[Extracted material]
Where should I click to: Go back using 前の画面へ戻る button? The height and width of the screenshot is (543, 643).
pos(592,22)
...
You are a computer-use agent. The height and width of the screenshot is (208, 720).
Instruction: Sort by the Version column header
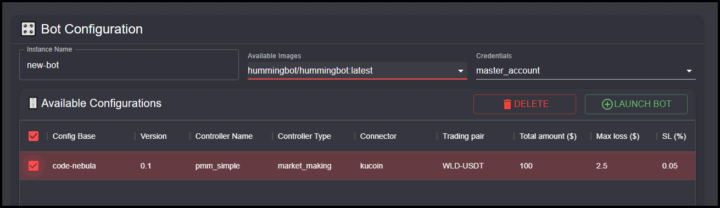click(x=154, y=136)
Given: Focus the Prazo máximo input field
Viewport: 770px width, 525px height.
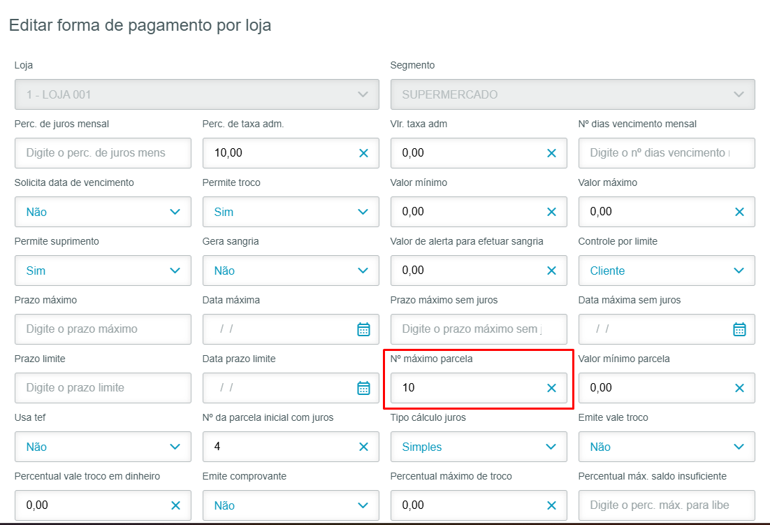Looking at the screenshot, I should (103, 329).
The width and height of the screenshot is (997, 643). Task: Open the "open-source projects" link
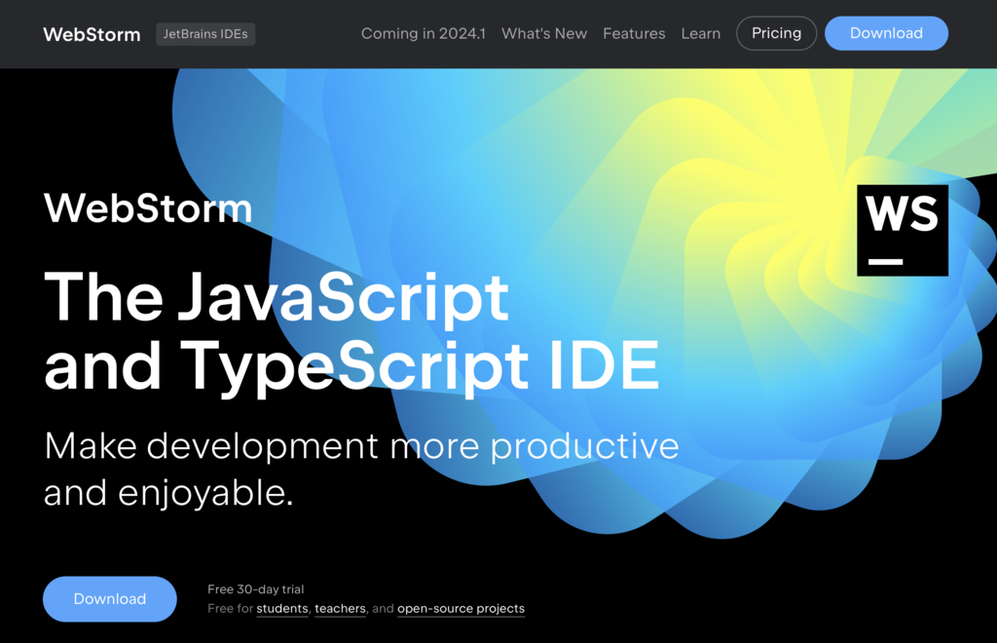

[Task to carry out] The data above holds the lines to copy: start at the one with "Instruction: Sort by", stop at the one with "The width and", include both, copy them exactly without pictures, and copy nothing else.

[Answer to the exercise]
Instruction: Sort by the Version column header
click(x=154, y=136)
Given: Focus the Prazo máximo input field
Viewport: 770px width, 525px height.
Looking at the screenshot, I should (103, 329).
The width and height of the screenshot is (997, 643). Task: Open the "open-source projects" link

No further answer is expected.